DATA PROVIDED ::
------------------------------------------------------------------------

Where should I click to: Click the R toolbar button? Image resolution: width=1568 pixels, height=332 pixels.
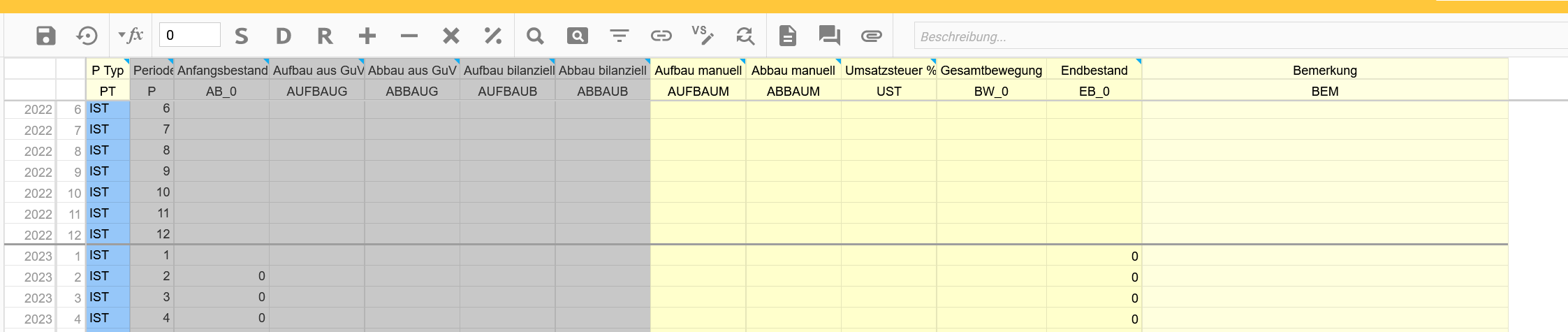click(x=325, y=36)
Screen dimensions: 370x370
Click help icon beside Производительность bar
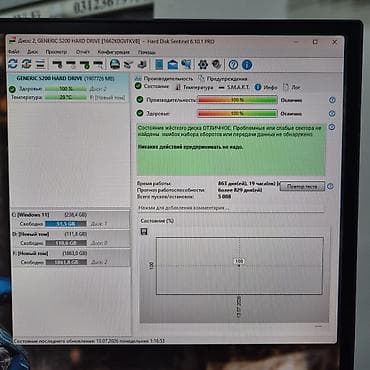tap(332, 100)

------------------------------------------------------------------------

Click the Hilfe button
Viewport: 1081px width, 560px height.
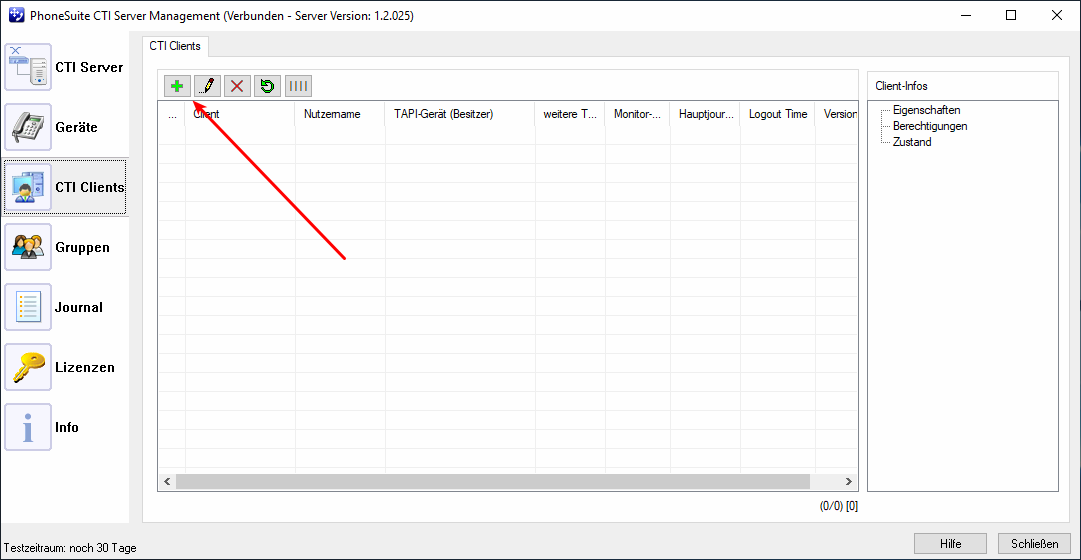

------------------------------------------------------------------------

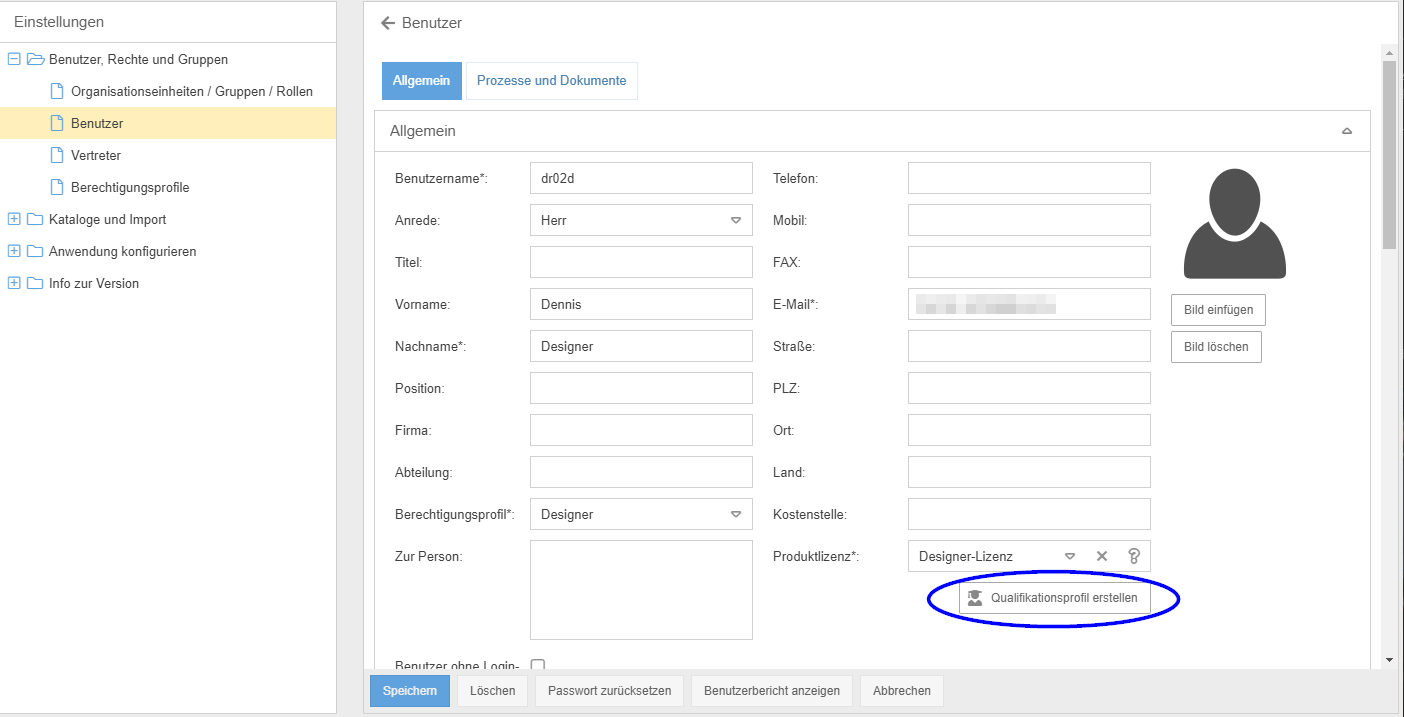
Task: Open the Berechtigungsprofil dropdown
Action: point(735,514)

------------------------------------------------------------------------

TASK PROMPT :: All lines above from the one with "Click the Hilfe button" to the one with "Viewport: 1081px width, 560px height.", inclusive, should be copied exactly, and no other lines.

SOLUTION BELOW ::
Click the Hilfe button
Viewport: 1081px width, 560px height.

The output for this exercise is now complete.